ChatGPT as a coding assistant
One other capability of ChatGPT is its ability to write computer code. Given sparse information about roughly the kind of code the user wants, ChatGPT will write code that can perform specific tasks. For example, I can ask it to perform some basic analysis on meteorological data:
It gets a lot right here: reading the correct data, performing the unit conversion, and labelling the clouds. But there is one subtle bug – if you run this code it will not produce labelled clouds (setting the threshold should be done using precipitation.where(precipitation > threshold, 0)). This illustrates its abilities as well as its shortcomings – it will confidently produce subtly incorrect code. When it works, it is magical. But when it doesn’t, debugging could take far longer than writing the code yourself.
The final task I tried was seeing if ChatGPT could manage a programming assignment from an “Introduction to Python” course that I demonstrated on.
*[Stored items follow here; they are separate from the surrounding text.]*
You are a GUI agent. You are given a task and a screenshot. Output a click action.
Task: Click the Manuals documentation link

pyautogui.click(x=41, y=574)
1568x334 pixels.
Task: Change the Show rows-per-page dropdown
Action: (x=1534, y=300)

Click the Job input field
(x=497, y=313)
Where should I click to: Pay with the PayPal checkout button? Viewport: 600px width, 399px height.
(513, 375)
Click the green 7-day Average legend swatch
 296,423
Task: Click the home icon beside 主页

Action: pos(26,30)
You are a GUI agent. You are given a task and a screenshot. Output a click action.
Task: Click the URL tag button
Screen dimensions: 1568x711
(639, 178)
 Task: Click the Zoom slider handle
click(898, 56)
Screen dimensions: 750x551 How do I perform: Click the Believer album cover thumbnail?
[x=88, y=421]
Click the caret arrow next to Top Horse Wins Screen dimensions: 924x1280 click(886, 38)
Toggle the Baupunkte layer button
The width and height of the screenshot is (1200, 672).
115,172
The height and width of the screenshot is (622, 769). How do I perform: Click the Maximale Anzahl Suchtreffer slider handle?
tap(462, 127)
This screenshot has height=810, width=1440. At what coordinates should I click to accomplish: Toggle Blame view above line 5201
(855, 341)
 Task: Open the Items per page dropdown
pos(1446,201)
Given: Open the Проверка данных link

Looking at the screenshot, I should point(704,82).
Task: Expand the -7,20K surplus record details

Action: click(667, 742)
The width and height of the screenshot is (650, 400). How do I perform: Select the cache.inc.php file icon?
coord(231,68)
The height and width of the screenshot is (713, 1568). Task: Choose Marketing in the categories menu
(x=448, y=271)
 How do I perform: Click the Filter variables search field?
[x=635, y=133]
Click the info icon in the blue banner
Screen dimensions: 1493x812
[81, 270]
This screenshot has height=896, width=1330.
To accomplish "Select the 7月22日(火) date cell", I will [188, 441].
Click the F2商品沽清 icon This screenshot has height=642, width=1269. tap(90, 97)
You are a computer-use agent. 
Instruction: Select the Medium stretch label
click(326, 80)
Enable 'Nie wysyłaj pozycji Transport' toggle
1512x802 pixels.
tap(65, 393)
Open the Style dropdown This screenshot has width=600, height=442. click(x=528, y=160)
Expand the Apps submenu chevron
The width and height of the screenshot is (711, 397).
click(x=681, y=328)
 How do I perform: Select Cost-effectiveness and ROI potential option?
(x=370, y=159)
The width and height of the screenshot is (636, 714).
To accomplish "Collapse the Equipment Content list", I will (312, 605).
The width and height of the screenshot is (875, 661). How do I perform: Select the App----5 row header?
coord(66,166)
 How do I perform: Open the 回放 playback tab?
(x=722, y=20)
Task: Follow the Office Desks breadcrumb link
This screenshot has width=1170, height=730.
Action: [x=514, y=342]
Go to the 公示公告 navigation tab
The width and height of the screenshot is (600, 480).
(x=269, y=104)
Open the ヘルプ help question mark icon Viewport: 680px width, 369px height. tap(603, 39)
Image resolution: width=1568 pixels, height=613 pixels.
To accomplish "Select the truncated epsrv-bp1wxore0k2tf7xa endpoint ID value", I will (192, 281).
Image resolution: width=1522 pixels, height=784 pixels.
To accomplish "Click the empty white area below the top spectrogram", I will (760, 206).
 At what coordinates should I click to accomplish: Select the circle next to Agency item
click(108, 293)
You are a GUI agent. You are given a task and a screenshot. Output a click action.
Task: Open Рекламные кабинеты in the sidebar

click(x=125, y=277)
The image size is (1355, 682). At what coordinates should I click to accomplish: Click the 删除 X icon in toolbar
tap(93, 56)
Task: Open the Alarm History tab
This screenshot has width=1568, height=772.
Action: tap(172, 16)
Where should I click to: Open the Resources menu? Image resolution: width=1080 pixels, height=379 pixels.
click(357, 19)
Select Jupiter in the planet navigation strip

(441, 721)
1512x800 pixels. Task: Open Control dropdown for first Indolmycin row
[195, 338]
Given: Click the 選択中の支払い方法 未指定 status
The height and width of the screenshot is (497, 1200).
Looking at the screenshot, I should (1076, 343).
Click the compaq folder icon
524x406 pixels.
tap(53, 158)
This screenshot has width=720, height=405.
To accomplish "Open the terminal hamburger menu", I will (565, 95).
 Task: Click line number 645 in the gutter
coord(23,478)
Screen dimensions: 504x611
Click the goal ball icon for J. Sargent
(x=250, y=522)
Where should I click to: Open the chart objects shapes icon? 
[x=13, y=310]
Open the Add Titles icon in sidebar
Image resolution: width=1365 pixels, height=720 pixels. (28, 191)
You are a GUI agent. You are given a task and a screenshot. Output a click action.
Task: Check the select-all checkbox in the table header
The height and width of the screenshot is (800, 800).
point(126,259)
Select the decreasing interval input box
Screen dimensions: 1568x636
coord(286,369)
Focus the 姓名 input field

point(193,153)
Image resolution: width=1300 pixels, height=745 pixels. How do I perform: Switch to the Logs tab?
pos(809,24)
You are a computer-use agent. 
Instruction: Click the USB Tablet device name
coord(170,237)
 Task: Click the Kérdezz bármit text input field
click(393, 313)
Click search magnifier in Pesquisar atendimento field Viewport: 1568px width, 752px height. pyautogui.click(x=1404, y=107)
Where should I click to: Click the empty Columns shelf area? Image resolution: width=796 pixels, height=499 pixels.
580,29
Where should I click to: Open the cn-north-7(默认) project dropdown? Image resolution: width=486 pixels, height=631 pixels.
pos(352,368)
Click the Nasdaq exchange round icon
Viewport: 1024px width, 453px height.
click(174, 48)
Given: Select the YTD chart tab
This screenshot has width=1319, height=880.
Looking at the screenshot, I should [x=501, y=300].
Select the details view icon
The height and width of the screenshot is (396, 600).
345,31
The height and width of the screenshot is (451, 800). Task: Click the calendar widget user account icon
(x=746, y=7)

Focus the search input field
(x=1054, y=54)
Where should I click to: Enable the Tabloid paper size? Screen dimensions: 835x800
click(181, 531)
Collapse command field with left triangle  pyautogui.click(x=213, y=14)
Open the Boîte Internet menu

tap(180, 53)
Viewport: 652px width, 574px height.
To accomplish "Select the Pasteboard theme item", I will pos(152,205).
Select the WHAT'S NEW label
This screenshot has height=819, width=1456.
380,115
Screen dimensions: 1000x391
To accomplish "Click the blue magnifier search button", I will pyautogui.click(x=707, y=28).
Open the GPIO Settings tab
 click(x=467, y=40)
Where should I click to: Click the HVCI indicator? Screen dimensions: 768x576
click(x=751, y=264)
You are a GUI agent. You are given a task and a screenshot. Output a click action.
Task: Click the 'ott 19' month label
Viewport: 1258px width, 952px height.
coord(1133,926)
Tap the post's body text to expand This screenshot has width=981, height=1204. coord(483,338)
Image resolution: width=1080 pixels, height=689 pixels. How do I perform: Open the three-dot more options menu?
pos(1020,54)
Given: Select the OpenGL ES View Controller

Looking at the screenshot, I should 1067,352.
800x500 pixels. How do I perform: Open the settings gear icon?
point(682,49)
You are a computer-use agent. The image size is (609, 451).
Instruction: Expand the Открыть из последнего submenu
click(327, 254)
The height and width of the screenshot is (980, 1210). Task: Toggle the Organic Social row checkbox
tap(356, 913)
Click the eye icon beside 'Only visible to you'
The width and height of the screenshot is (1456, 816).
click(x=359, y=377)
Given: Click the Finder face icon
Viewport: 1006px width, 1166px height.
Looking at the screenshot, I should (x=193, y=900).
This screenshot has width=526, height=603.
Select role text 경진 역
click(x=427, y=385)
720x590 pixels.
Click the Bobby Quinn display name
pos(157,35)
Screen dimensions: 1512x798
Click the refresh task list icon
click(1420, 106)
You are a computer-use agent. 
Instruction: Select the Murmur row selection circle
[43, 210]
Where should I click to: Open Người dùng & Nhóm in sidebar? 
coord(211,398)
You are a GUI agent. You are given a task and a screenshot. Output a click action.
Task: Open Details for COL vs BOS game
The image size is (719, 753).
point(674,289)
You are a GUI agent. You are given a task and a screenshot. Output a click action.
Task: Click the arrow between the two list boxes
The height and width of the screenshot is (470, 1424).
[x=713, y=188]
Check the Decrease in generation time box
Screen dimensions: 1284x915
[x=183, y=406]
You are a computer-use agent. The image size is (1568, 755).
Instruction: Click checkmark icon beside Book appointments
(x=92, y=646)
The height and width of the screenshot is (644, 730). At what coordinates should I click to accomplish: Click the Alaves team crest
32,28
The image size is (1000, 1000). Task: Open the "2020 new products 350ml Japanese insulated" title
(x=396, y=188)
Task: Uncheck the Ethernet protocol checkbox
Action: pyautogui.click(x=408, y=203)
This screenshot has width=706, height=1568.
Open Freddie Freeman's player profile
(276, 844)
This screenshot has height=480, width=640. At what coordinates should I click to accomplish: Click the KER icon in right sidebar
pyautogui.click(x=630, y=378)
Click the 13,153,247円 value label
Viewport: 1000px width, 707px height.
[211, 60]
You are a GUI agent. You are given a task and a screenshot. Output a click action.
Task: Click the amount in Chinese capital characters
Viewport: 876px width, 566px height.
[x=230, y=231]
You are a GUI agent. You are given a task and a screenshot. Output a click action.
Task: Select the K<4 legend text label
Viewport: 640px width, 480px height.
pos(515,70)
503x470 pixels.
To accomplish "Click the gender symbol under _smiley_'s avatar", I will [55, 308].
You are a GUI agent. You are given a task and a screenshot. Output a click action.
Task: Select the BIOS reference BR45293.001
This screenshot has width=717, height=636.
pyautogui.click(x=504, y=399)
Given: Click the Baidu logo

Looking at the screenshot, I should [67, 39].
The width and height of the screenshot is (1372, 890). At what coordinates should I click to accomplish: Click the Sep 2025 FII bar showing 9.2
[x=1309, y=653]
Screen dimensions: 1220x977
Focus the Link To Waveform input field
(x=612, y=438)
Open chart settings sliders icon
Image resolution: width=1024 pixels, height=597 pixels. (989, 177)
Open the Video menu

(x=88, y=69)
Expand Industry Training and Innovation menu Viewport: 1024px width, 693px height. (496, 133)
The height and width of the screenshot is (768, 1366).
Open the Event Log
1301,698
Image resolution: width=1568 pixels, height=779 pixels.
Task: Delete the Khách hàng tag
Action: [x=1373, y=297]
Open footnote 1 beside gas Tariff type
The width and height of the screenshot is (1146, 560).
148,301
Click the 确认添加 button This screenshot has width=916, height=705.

I used the instructions directly from the course handbook, with the only editing being that I stripped out any questions to do with interpretation of the results:Here, ChatGPT’s performance was almost perfect. This was not an assessed assignment, but ChatGPT would have received close to full marks if it were. This is a simple, well-defined task, but it demonstrates that students may be able to use it to complete assignments. There is always the chance that the code it produces will contain bugs, as above, but when it works it is very impressive.
Conclusions
ChatGPT already shows promise at being able to perform mundane tasks, and generating useful drafts of text and code. However, its output cannot be trusted yet, and must be checked carefully for errors by someone who understands the material. As such, if students use it to generate text or code, they are likely to be able to deceive themselves that what they have is suitable, but it may well fail the test when read by an examiner or a compiler. For examiners, there may well be tell-tale signs that text or code has been produced by ChatGPT. In its base incarnation, it produces text that seems (to me) to be slightly generic and could contain some give-away factual errors. When producing code, it may well produce (incredibly clean and well commented!) code that contains structures or uses libraries that have not been specifically taught in the course. Neither of these is definitive proof that ChatGPT has been used. Even it ChatGPT has been used, it may not be a problem. Provided its output has been carefully checked, it is a tool that has the ability to write fluent English, and might be useful to, for example, foreign language students.
Here, I’ve only scratched the surface of ChatGPT’s capabilities and shortcomings. It has an extraordinary grasp of language, but does not fully understand the meaning behind its words or code, far less the physical explanations of processes that form MCSs. This can lead it to confidently assert the wrong thing. It also has a poor understanding of numbers, presumably built up from statistical inference from its training database, and will fail at standard logical problems. It can however perform remarkable transformations of inputs, and generate new lists and starting points for further refinement. It can answer simple questions, and some seemingly complex ones – but can its answer be trusted? For this to be the case, it seems to me that it will need to be coupled to some underlying artificial intelligence models of: logic, physics, arithmetic, physical understanding, common sense, critical thinking, and many more. It is clear to me that ChatGPT and other language models are the start of something incredible, and that they will be used for both good and bad purposes. I am excited, and nervous, to see how it will develop in the coming months and years.